**SOURCE DOCUMENT:**
****************

Yuom Sokhein, an official with the Committee for Free and Fair Elections in Cambodia (Comfrel) in Battambang, told RFA that most of the local people have been well prepared to register and had shown up with the proper documentation.

A new system

She said a computer glitch that could have been caused by the large number of people showed up in the morning to register slowed things down.

Cambodians are using a new digital voter registration system that is designed to combat voter fraud.

Elections in 2013 were dogged by accusations of fraud, and the new system is part of a 2014 election reform deal between the ruling Cambodian People’s Party (CPP) and opposition Cambodia National Rescue Party (CNRP) that ended almost a year of deadlock following the disputed 2013 national ballot.

Rights groups and foreign aid donors, including the European Union, have expressed concern about the election registration process which is unfolding amid rising  political tensions in Cambodia.

In particular, National Election Commission (NEC ) Deputy Secretary-General Ny Chakriya is in police custody, one of five people arrested by the government in its wide-ranging probe into an alleged affair opposition Cambodia national rescue party leader Kem Sokha had with a young hairdresser.

Comfrel’s official in Sihanouk province Cheab Sotheary told RFA that the official in charge of voter registration at the commune office was late and a number of registrars were absent, causing wait times to grow.

“People came and waited and waited a long time at some offices,” she said. “The Commune Three voter registration office opened at 8 am, one hour late, and the office’s deputy, assistant to the deputy and clerk were absent.”

****************

**WHAT TO DO:**
1) Answer these from the article on Cambodian voter registration:
(a) What is the new digital voter registration system designed to combat?
(b) Which two parties made the 2014 election reform deal?
(c) At what time did the Commune Three voter registration office open?
2) Continue the article on Cambodian voter registration from its last sentence.

**LISTED RECORDS:**

****************

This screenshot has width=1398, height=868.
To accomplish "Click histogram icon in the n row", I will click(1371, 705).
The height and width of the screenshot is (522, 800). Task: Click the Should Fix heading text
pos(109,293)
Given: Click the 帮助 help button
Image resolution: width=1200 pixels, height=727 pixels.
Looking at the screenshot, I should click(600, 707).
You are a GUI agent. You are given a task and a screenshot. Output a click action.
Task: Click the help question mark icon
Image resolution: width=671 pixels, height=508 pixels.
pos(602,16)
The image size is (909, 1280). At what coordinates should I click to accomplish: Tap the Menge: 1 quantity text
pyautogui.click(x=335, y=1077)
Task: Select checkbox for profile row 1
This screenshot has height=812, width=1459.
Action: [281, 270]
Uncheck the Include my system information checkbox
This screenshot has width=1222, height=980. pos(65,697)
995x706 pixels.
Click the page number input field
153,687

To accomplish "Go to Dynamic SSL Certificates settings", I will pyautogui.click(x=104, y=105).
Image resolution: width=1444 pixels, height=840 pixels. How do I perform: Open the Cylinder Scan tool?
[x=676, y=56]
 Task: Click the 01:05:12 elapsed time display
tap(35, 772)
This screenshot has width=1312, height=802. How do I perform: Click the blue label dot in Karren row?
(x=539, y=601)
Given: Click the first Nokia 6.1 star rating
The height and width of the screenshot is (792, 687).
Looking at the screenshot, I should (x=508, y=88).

****************

**ANSWER SET:**
1)
(a) Voter fraud.
(b) The ruling Cambodian People's Party (CPP) and the opposition Cambodia National Rescue Party (CNRP).
(c) At 8 am, one hour late.

2)
Villagers living in central Siem Reap in the Tonle Sap lake region complained that registration officials were working slowly, and many villagers gave up and walked away after waiting for hours. An official there said they were only able to register 17 people.

Thai Va, a motor-taxi driver who was waiting at the Chong Khneas’s registration office, told RFA that he brought his wife and had been waiting since 8 a.m., and their number had yet to be announced by 10 a.m.

“I need time to go back to do my work,” he said. “Registering is very slow.”

Another woman told RFA that she had been waiting since 8 a.m. and she had to buy food for her children.

“It is now 10 a.m., and I’m standing under the heat of the sun, but still my turn has not come,” she said.

Cambodians attempting to register also encountered computer glitches and other interruptions in the process in Kampong Chhnang province.

Certain offices did not facilitate the elderly, the disabled and pregnant women who were supposed to move to the head of the line.

People from other villages who are not in the list for a particular office were also not allow to register.

There were also reports at several commune offices in which the commune chiefs were seen hanging around. Since the commune chiefs are nearly always members of the ruling party, their presence could be viewed as a way to intimidate citizens wishing to register.

A call for better organization

Comfrel official Leap Bun Heng, who was observing the process, called on the National Election Commission (NEC) to sort out the problems.

“The NEC should give further instructions to the commune authorities to have organizers who give proper guidance to people who come to register,” he said. “In this first day, I noticed that there were no organizers in front of some offices.”

Nuon Chantha, head of the provincial election commission of Kampong Chhnang, acknowledged the many technical problems and other minor issues on the first day, she said that did not interrupt the process.

Election officials need more training, she explained, pointing out that Cambodians from any village in the commune are eligible to register.

“Actually, we are conducting an open registration process at the commune office,” she said. “People from any village in the commune can come and register.”

She told RFA she was taking steps to make that clear to villagers and to staff.

“They need to go to register with the head or deputy head of the office who will enter their names into the computer system in the respective village,” she said. “This is not a restriction. This is wrong, and I will correct that mistake.”

Reported by RFA's Khmer Service. Translated by Yanny Hin. Written in English by Brooks Boliek.